Campaign pieces were mailed in January, but Target Marketing and Promotions did not reveal the results until this month.


The campaign increased brand awareness and sales while driving traffic to grocery stores under the A&P umbrella, said Amy Perodeau, account manager at TMP, Boston.


The A&P corporation operates A&P, Sav-A-Center, Waldbaum's, The Food Emporium, Super Foodmart and other grocery stores in 16 states, the District of Columbia and Canada. Compass Foods is A&P's coffee sales and marketing subsidiary.


TMP designed and dropped the one-page fold-over piece, which went out Jan. 17 to 300,000 recipients. Each mailer featured a coupon offering customers $1 off a bag of Eight O'Clock Coffee. About 33,000 coupons have been redeemed, Perodeau said. The coupons expired May 31.


"We're measuring success based on the return rate, and we're getting 11 percent," which is above the industry's 1 percent to 2 percent average, Perodeau said.


TMP's campaign was untested and broadly targeted. It was geared toward "customers who have bought canned coffee at supermarkets," Perodeau said.

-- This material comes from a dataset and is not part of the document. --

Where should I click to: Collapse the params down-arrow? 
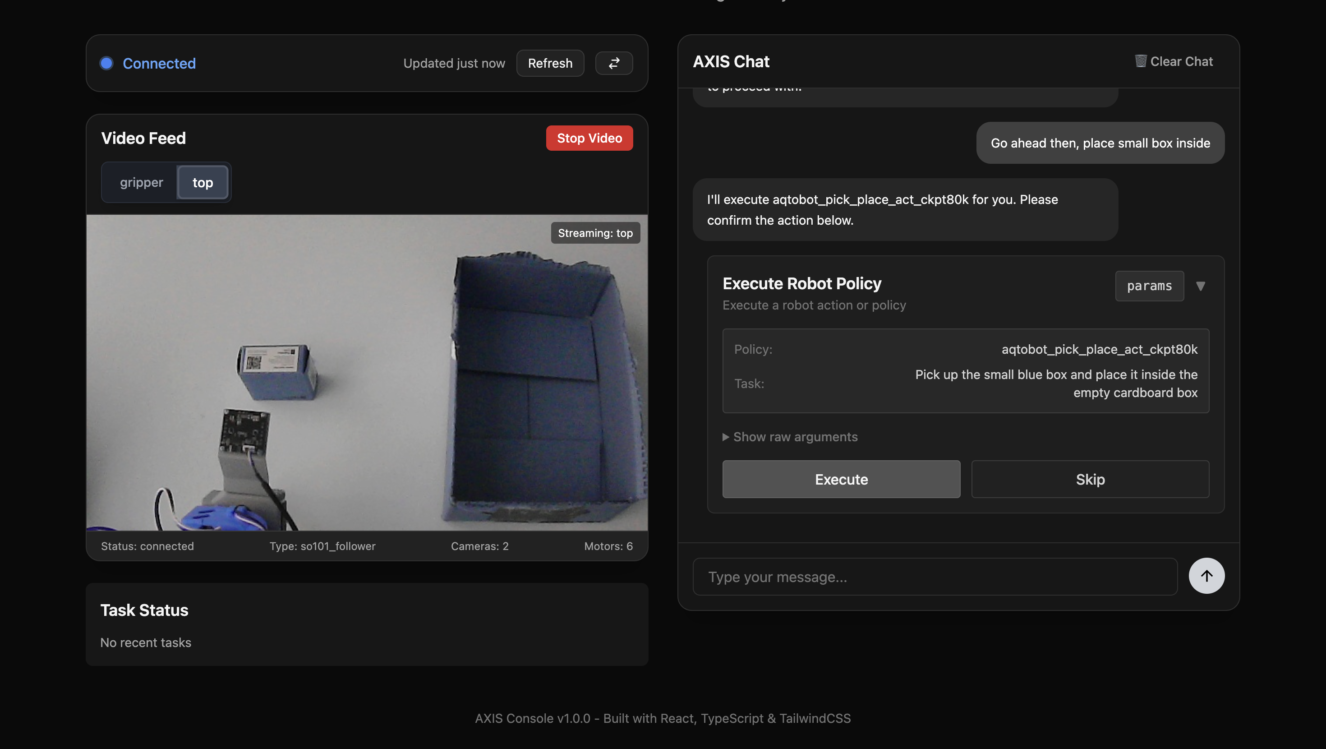[x=1200, y=286]
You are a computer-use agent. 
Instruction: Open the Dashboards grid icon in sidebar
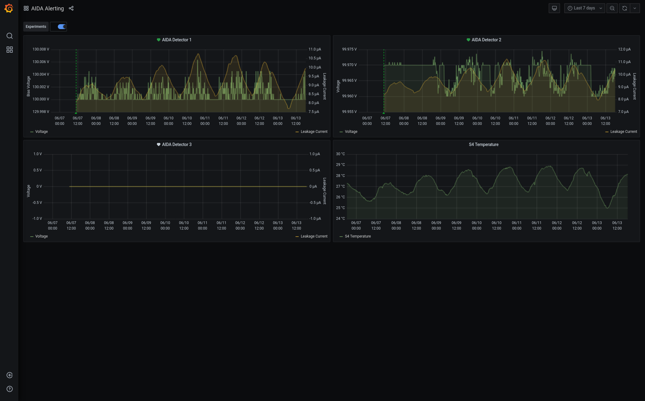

Compass Foods provided the marketing company with a list of frequent shopping club customers who had purchased canned coffee from A&P's chain of retail stores. Compass gathers names and addresses from customers who apply for frequent shopper discount cards.


The size of the mailer, which was 6 inches by 8.5 inches when folded in half, was chosen over a standard postcard size "to make it eye-catching," Perodeau said. "We wanted to stay within post office regulations, and we didn't want a small postcard."


The number of recipients was chosen for budgetary reasons, but Perodeau would not reveal details about the campaign's budget or return on investment.


Supermarket logos printed on the cover of the mailer varied according to the geographical location of recipients. Recipient names were printed on the front. Other than that, the mailers were identical.


"They all used the same text and made the same offer," Perodeau said.


The reverse side of the folded mailer depicted a dull can of generically labeled "ground coffee." The headline, "Are you still buying coffee in a can?" was relevant because all recipients were canned coffee purchasers.


Recipients who opened the piece were introduced to Eight O'Clock's product offer, "which represented whole bean and fresh ground coffee in a warm and informative way," Perodeau said.